Thursday, November 02, 2006

The reason France didn't go to Iraq

They've already got enough trouble at home.
This is from an article on Oct. 28'th, the first anniversary of the start of riots that errupted across France last year.
"Some 100 cars were torched nationwide overnight, half of them in the Paris region, police officials said. The figure was higher than usual ?? police say between 30 and 50 cars are set on fire during an average week, though some weekends the figure jumps to 100. On the most fiery night of last year's riots, more than 1,400 cars went up in flames."

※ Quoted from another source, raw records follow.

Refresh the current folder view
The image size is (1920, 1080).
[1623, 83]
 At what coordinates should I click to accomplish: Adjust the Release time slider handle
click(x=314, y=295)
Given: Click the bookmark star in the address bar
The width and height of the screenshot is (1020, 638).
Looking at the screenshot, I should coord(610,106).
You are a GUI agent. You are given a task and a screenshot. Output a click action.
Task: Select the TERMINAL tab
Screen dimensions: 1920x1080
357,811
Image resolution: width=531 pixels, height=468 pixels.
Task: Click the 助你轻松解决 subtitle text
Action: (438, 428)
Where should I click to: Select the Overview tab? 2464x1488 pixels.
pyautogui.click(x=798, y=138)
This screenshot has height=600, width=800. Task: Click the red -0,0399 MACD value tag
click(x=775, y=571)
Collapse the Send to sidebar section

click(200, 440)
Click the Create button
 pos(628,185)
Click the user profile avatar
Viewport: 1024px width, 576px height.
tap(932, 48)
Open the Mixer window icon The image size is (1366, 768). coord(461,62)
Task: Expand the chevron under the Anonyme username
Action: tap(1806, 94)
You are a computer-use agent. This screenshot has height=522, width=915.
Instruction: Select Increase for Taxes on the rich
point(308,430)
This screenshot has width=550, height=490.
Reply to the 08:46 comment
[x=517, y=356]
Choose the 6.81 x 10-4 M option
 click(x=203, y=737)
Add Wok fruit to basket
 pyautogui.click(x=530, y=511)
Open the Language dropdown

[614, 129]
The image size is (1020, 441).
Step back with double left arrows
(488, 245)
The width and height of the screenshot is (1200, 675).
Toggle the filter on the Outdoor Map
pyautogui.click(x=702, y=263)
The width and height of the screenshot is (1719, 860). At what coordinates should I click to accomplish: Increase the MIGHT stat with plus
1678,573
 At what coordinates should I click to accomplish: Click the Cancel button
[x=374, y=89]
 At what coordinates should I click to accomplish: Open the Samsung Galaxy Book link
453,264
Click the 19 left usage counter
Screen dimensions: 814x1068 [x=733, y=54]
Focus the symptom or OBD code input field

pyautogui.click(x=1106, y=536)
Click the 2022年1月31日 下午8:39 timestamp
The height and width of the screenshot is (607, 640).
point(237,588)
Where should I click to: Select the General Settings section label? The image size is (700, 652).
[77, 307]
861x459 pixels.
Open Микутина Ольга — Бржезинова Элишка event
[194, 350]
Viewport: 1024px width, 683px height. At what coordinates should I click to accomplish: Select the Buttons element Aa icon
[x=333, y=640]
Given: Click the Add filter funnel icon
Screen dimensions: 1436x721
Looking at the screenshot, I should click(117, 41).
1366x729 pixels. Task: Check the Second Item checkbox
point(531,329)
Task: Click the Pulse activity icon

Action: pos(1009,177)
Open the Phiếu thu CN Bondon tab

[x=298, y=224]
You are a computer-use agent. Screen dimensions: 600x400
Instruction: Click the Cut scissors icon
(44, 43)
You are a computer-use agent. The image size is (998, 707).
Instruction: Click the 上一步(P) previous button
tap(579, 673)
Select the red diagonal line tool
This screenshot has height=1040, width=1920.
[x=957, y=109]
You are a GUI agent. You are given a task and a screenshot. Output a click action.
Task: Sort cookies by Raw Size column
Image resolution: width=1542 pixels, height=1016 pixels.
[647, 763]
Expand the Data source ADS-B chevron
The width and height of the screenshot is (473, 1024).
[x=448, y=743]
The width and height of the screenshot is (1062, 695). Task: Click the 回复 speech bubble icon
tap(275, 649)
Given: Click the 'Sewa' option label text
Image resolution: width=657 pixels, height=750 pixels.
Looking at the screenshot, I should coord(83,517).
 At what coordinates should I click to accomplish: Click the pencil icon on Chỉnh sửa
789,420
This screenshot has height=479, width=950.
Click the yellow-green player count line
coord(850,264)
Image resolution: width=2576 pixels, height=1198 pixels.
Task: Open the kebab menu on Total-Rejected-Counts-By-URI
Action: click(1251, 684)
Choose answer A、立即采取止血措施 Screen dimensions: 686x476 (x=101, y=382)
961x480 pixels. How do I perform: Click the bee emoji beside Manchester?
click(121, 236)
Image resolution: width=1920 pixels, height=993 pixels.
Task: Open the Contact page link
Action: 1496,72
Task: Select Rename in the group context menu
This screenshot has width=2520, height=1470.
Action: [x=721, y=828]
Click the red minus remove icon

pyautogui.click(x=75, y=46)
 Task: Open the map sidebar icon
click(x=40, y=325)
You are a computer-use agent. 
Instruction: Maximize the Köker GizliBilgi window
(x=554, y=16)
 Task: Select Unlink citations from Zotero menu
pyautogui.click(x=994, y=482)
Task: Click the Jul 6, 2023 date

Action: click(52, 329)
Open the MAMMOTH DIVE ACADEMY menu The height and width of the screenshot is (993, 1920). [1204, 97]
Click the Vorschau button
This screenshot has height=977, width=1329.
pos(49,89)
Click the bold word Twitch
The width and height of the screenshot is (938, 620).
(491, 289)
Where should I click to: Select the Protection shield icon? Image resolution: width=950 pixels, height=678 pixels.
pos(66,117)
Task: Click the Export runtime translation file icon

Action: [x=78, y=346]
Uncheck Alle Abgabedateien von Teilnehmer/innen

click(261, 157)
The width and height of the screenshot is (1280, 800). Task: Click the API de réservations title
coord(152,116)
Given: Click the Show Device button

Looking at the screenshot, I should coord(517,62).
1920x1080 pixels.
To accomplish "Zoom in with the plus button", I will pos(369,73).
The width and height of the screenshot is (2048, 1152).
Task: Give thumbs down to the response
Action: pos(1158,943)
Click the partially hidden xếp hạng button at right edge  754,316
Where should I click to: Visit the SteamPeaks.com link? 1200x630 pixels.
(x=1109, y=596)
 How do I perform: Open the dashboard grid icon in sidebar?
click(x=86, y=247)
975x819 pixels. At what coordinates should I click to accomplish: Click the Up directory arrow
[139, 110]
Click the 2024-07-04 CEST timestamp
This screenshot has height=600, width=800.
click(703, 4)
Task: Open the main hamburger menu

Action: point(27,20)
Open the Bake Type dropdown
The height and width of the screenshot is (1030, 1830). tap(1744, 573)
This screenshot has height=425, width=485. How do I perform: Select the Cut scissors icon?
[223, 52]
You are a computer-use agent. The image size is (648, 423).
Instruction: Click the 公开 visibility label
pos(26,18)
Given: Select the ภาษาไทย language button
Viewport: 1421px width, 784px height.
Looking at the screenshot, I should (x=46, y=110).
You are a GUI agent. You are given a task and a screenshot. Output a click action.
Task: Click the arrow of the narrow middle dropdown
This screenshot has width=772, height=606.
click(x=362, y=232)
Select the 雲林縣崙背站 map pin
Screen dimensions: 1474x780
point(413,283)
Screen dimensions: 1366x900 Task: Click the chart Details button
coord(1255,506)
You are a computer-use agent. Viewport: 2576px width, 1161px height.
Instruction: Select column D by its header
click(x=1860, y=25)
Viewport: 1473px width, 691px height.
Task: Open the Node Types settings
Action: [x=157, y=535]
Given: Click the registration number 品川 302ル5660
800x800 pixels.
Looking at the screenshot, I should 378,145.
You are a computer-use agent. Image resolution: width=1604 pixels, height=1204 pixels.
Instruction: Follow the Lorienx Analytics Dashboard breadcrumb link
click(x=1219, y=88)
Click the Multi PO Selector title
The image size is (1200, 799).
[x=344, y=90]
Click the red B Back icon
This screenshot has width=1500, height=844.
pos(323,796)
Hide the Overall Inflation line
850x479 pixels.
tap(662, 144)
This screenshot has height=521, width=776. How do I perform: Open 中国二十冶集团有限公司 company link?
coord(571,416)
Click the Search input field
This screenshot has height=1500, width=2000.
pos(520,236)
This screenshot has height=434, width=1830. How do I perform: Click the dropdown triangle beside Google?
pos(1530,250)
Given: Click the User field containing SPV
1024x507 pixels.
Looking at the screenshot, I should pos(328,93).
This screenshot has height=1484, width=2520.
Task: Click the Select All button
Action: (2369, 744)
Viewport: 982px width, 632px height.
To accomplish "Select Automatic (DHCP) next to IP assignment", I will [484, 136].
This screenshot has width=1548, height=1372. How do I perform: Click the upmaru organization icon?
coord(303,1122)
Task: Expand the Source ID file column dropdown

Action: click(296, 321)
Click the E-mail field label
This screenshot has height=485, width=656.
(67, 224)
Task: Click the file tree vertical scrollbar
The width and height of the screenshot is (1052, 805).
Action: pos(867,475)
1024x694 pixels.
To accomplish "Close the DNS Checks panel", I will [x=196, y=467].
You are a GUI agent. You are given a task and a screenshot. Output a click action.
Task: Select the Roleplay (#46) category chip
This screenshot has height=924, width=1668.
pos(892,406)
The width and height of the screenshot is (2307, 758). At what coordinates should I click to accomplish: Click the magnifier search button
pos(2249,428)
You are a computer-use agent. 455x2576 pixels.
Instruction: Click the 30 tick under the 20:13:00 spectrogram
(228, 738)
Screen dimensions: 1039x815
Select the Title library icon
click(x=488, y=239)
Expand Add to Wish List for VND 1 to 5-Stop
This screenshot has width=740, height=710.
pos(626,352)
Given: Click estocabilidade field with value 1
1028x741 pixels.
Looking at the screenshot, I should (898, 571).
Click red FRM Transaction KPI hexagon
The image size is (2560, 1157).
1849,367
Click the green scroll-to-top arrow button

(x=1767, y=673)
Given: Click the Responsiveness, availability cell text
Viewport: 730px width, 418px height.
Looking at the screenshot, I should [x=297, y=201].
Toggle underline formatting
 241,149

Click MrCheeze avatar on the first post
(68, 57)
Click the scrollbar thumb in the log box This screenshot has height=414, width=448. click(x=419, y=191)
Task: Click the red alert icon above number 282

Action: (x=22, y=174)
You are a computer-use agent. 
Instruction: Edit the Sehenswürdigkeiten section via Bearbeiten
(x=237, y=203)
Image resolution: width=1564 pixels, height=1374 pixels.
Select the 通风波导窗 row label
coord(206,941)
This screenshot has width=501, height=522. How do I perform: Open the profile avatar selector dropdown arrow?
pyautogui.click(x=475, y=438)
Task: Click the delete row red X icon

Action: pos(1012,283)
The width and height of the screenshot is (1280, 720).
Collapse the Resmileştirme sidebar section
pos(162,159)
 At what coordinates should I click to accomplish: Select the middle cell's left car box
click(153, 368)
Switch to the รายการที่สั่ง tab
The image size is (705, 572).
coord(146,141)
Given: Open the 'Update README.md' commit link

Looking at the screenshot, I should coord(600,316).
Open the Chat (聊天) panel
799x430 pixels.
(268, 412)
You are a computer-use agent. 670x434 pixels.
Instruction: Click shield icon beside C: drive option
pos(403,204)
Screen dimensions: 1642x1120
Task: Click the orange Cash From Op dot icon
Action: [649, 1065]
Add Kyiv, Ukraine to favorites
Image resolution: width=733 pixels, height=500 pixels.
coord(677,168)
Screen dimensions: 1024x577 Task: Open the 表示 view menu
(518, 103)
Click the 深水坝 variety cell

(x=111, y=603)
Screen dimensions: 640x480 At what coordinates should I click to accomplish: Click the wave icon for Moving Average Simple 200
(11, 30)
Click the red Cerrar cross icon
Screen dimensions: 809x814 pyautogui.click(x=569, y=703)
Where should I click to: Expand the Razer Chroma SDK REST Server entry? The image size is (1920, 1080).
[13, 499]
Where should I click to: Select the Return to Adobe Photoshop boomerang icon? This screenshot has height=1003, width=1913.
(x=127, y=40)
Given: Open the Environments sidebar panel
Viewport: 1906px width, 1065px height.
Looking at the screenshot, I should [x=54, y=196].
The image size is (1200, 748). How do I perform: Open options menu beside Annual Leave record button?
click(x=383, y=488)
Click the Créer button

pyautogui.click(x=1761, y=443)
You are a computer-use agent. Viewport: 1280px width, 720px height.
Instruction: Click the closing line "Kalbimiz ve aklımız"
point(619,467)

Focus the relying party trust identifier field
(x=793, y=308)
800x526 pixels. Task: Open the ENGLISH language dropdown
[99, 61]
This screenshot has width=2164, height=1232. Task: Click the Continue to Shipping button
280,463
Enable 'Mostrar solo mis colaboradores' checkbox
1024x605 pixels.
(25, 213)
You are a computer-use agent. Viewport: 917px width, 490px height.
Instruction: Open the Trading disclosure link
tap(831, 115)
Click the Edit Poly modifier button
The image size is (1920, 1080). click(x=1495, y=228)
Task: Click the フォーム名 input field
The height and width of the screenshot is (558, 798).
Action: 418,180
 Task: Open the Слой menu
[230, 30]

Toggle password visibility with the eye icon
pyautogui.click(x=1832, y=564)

30-50 cars are burned a week, on average? Wow. I mean, those kids need to get back into school or something. Make them play more soccer so they're too tired to go out and burn stuff at night.


I'm worried that no one has finished my comment over at this post on IMAO. Will I have to go finish it myself? I know it's not exactly the same as the quote I'm going for, but I feel that it's similar enough for a fan to understand (and there are plenty over there) yet subtle enough to not impede the flow of comments...oh well. Maybe I'm crazy.

Do exactly what Frank J. Says

And donate money to our team! Go Navy! Beat Army!

Squirrel Attack

Just more evidence for the conclusions that I posted earlier on this blog.

Sticking it to the French

So, Iraqi President Jalal Talabani just finished visiting France, as he tried to heal the wounds in their relationship, caused by France's refusal to support freedom in the region. He urged them to look at Iraq with a fresh eye, and maybe we'll return the favor. At the end of his speech, he said: "Without this war, perhaps you wouldn't see me here as a president, but as a refugee."

That's some pretty tough language in diplospeak. Good for him.